# [Task]
Only the lines holding the string "TYPE上市时间" are needed; copy each of them from the data.

Collected data entries

• • • •

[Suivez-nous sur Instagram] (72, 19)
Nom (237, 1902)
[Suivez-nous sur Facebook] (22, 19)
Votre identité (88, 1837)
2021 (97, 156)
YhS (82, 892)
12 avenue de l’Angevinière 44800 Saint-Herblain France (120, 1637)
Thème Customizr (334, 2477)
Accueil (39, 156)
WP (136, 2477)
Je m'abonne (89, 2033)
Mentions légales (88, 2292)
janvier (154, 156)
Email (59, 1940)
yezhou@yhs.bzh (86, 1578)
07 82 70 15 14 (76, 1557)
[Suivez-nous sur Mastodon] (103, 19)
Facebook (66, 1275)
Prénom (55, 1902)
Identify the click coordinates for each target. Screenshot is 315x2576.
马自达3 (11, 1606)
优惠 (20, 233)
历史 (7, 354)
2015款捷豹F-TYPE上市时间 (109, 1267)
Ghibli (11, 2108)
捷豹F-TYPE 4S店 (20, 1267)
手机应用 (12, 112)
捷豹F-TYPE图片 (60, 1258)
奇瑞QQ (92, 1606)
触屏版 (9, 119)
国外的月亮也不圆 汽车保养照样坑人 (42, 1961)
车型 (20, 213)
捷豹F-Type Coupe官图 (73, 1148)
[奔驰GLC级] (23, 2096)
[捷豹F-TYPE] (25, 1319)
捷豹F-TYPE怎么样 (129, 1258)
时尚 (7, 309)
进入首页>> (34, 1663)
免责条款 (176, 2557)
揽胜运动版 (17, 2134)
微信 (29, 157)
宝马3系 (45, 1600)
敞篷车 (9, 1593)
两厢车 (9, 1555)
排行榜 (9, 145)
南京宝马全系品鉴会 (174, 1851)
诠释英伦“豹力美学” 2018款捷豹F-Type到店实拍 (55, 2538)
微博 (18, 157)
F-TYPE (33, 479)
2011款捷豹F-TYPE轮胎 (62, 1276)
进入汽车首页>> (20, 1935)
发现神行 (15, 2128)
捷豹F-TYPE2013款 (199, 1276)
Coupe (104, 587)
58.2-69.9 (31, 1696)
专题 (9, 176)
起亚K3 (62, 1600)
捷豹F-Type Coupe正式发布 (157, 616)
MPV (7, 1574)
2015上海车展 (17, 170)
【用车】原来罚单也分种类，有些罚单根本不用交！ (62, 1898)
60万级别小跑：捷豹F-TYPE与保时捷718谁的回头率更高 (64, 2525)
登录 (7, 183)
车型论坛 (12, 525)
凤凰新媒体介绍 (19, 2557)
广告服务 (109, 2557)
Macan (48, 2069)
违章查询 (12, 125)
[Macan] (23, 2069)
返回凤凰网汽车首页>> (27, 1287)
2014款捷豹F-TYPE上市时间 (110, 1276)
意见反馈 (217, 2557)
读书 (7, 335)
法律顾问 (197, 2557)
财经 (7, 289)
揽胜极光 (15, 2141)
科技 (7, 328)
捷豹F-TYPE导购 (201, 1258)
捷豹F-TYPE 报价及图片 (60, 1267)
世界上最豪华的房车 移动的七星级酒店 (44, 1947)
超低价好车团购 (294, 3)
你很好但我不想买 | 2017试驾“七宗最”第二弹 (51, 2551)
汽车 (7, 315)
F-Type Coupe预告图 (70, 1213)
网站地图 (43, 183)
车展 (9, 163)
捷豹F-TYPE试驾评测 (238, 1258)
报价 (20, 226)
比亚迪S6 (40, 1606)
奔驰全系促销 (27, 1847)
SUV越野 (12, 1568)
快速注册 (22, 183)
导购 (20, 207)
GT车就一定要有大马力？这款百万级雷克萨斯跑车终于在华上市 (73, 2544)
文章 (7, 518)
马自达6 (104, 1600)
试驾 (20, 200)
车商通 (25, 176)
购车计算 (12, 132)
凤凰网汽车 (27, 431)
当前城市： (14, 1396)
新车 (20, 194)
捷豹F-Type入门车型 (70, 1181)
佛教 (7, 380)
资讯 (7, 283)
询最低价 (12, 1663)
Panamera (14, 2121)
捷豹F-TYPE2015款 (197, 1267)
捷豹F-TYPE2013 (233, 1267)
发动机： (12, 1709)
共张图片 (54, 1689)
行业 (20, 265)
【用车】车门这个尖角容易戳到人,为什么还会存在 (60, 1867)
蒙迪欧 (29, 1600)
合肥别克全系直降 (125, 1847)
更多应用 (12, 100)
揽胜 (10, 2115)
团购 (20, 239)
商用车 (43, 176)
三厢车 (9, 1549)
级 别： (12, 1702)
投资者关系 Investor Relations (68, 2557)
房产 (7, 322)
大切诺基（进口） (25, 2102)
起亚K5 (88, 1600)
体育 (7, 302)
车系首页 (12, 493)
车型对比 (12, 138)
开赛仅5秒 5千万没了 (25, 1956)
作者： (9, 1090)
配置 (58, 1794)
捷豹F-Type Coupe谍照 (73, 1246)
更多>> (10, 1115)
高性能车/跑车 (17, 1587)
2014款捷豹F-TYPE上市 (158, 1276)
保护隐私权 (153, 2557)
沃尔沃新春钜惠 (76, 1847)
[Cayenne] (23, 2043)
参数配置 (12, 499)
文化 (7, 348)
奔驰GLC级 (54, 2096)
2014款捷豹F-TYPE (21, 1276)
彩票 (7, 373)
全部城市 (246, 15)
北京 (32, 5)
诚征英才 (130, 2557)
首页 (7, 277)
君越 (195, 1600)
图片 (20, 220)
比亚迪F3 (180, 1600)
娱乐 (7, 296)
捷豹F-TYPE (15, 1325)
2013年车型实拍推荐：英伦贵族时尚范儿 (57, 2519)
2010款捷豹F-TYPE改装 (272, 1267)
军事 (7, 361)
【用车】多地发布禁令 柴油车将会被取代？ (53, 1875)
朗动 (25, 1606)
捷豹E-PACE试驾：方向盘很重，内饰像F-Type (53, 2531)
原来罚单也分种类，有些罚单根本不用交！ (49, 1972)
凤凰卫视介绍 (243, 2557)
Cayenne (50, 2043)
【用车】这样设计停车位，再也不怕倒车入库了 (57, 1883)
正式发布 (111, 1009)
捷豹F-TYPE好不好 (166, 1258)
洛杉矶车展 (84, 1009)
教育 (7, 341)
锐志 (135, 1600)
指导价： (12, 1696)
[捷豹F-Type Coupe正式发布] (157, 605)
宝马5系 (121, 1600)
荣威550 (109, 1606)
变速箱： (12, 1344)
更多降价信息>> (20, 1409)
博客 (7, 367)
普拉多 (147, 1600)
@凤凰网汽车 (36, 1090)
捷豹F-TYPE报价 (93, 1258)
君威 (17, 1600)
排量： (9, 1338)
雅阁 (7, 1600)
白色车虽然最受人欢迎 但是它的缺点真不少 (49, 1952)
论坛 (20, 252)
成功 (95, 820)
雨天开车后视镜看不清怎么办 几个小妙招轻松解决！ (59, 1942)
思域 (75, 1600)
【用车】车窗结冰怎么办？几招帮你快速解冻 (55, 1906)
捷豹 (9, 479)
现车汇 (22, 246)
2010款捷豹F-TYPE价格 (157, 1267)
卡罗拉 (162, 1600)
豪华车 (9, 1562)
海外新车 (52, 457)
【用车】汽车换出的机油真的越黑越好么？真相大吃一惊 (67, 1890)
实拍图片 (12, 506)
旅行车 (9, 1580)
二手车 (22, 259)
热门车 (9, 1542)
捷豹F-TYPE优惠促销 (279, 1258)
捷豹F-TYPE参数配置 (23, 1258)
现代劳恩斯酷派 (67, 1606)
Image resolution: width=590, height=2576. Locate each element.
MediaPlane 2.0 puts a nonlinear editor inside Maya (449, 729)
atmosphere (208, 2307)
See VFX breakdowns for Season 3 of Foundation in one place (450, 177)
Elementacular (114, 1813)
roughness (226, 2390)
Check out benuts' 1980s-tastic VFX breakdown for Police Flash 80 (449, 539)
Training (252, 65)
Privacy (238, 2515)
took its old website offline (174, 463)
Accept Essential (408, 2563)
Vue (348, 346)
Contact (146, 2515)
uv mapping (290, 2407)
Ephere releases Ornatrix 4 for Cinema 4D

• • • •

# [Your response]
2015款捷豹F-TYPE上市时间 (109, 1267)
2014款捷豹F-TYPE上市时间 (110, 1276)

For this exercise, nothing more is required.